Il poeta di Recanati, con lucido disincanto, “affonda a piene mani nella verità – spiega Argirò – e ne trae la radice del dolore. Leopardi, affettuosamente Giacomo, nel nostro viaggio, non appare così distaccato e lontano dai piaceri terreni, non ci sembra affatto disinteressato a ciò a cui aspira la gente comune. Giacomo è vulnerabile, ansioso, riservato, schivo, eppure è pervaso da un desiderio inesauribile di vita. Giacomo è goloso, non può fare a meno di dolci, cioccolata, paste alla crema e gelati. In questo ricorda Mozart, altra creatura divina nella sua sregolatezza. Non a caso alcune delle sue più scandalose composizioni, fanno da contrappunto agli aneddoti più divertenti della vita di uno dei massimi autori italiani”.

Giacomo Leopardi

Giacomo Leopardi

Giuseppe Pambieri, formidabile attore tra cinema, teatro e televisione, interpreta Leopardi, con grande sincerità, confessando le sue paure come la sua fobia per l’acqua, i suoi desideri più intimi, la sua ambizione a vivere una vita normale. La poesia appare per lui come una maledizione divina che lo isola e lo fa soffrire. Ma, come conclude il regista, “Leopardi non è tutto nella sua poesia. La sua ricerca affettiva attraversa i secoli e incontra una disperata umanità che per sopravvivere alla storia che avanza, non può che stringersi in una solidarietà reale che diventa l’unica possibilità di sopravvivenza, ancora oggi per tutti noi”. Per approfondire il tema, abbiamo intervistato Giuseppe Pambieri.

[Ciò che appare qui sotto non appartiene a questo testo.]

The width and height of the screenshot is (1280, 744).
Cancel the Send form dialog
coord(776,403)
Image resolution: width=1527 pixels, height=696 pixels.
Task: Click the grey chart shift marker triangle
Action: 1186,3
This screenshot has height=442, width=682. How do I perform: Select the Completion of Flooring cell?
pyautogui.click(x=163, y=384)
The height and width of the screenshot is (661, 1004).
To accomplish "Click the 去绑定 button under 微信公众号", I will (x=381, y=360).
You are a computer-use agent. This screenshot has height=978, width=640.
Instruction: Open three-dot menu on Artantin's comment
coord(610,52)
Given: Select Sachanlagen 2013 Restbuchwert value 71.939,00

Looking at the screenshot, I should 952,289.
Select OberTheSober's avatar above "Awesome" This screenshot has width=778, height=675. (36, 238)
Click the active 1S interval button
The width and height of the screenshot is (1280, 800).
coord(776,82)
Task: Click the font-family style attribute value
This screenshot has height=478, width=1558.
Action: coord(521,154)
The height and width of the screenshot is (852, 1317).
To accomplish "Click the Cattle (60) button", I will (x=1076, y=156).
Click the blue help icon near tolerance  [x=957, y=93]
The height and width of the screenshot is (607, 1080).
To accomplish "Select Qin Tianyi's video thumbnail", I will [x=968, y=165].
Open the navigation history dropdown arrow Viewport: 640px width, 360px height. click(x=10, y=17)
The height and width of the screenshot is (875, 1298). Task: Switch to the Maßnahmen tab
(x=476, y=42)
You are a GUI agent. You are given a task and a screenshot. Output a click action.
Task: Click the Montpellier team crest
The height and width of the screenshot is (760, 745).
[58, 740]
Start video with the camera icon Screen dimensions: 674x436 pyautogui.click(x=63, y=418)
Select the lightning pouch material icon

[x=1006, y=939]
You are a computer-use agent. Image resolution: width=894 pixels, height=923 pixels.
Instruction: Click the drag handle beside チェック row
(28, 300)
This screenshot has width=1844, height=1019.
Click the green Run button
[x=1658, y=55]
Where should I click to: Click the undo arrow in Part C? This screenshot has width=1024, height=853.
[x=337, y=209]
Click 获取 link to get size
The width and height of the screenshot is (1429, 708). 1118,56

Che esperienza è stata per lei portare in scena questo spettacolo?

Ne avevo un immagine distorta relativa e superficiale legata solo al pessimismo. Invece lo spettacolo che sto facendo mi ha fatto capire che il suo è un grido d’amore disperato e vitale che abbraccia tutti. Un’esperienza che mi emoziona ogni sera.

Si sente un “solista” come Leopardi?

Sì, a parte il gioco di parole, mi sento un solista come lui quando mi capita spesso di raccogliermi in me stesso e contemplare il mistero della natura.

Giuseppe Pambieri in scena

Giuseppe Pambieri in scena

Come se lo immagina Giacomo Leopardi, con il suo modo d’essere, immerso in questi tempi moderni fatti di comunicazioni virtuali e velocità sfrenata ?

Pur usufruendo dei vantaggi che ci offrono tutti i più sofisticati ritrovati tecnologici manterrebbe una sana diffidenza e stigmatizzerebbe l’arrogante tentativo dell’uomo di dominare l ‘infinita “Possanza” della natura.

Com’era studiare questo poeta sui banchi di scuola? Qual è la poesia che l’è rimasta più nel cuore?

Grazie a un professore illuminato l’ho amato molto da subito. La poesia a cui sono più legato è L’Infinito, per la sua profonda semplicità.